-- Opening Marker --
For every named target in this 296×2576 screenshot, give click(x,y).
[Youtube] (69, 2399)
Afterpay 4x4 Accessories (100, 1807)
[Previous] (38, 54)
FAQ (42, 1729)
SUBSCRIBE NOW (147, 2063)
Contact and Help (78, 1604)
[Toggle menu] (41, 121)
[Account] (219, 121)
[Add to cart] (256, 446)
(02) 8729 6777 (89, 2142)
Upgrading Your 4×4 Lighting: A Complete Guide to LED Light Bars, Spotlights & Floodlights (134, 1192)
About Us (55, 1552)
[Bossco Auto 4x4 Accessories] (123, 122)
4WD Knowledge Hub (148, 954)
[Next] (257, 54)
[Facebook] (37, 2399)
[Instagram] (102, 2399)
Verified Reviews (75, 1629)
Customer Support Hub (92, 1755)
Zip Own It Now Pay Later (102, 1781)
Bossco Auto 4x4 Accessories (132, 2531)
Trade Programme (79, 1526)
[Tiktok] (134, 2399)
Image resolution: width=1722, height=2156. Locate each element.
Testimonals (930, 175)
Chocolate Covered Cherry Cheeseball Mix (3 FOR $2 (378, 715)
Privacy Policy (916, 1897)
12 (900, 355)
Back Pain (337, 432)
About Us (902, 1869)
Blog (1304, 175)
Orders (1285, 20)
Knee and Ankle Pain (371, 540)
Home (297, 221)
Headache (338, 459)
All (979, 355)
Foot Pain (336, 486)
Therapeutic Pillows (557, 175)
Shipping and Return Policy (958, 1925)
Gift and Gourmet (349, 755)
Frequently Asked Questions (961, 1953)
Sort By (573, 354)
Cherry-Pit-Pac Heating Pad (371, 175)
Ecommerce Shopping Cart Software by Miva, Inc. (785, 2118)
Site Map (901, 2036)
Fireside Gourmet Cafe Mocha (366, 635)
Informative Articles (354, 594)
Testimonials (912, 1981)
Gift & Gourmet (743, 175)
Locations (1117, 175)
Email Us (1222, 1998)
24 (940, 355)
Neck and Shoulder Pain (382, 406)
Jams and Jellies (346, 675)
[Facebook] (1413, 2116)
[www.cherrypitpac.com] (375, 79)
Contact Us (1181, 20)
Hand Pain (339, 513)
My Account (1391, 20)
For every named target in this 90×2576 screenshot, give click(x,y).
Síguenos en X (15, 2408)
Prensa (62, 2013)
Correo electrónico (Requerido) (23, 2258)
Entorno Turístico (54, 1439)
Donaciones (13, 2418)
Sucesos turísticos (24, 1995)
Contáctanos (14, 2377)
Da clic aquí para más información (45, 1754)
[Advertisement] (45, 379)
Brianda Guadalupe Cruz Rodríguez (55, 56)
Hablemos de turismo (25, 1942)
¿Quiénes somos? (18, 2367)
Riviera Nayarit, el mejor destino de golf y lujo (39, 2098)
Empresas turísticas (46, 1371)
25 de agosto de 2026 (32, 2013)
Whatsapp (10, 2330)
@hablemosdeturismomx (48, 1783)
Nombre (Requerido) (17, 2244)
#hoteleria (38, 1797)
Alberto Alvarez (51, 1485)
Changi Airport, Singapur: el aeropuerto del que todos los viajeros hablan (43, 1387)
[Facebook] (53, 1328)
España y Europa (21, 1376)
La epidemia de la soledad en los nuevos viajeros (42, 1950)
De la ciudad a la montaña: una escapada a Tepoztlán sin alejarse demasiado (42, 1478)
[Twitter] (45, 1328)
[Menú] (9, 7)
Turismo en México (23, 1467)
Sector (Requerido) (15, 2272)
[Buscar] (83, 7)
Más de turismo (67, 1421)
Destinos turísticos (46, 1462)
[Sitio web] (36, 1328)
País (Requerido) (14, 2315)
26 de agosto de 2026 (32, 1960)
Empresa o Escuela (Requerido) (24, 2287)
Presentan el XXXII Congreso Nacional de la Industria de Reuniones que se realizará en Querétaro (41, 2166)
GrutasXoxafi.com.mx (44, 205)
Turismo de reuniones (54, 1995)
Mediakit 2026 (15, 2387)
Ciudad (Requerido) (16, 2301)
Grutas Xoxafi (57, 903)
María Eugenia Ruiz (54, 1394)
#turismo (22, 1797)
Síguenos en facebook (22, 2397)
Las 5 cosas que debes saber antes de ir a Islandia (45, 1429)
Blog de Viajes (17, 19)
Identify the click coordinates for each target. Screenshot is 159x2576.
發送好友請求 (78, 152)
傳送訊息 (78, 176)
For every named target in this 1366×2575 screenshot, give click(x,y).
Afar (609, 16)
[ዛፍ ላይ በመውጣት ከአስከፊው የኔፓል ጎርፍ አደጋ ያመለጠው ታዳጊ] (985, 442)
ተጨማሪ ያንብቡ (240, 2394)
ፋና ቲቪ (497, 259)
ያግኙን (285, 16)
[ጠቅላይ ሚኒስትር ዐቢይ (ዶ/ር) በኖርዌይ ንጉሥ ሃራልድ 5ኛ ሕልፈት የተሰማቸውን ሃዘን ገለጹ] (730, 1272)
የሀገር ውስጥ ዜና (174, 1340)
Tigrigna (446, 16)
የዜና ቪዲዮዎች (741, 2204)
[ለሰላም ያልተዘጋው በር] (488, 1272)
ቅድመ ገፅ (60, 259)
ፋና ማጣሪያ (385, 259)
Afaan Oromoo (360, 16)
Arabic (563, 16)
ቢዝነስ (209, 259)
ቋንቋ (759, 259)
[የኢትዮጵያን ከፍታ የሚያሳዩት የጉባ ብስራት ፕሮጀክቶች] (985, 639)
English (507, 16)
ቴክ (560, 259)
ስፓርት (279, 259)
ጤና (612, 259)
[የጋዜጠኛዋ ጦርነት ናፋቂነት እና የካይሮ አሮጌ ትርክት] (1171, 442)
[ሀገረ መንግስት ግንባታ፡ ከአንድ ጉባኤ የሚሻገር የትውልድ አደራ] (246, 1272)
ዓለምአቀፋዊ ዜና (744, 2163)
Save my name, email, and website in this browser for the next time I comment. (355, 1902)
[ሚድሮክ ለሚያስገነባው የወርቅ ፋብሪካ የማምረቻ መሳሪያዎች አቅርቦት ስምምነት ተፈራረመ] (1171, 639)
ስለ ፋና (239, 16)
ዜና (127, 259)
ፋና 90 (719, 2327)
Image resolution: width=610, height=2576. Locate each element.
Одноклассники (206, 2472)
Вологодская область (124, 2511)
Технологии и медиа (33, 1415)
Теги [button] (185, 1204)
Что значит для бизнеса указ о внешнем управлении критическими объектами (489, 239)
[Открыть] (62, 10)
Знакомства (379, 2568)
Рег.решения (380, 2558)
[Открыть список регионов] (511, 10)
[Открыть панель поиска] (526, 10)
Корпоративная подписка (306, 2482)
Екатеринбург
-- Closing Marker --
Keeping every character as it is, restate the lines above that run from the line with "Fireside Gourmet Cafe Mocha (366, 635)" through the line with "Entorno Turístico (54, 1439)", both included, and nothing else.

Fireside Gourmet Cafe Mocha (366, 635)
Informative Articles (354, 594)
Testimonials (912, 1981)
Gift & Gourmet (743, 175)
Locations (1117, 175)
Email Us (1222, 1998)
24 (940, 355)
Neck and Shoulder Pain (382, 406)
Jams and Jellies (346, 675)
[Facebook] (1413, 2116)
[www.cherrypitpac.com] (375, 79)
Contact Us (1181, 20)
Hand Pain (339, 513)
My Account (1391, 20)
For every named target in this 90×2576 screenshot, give click(x,y).
Síguenos en X (15, 2408)
Prensa (62, 2013)
Correo electrónico (Requerido) (23, 2258)
Entorno Turístico (54, 1439)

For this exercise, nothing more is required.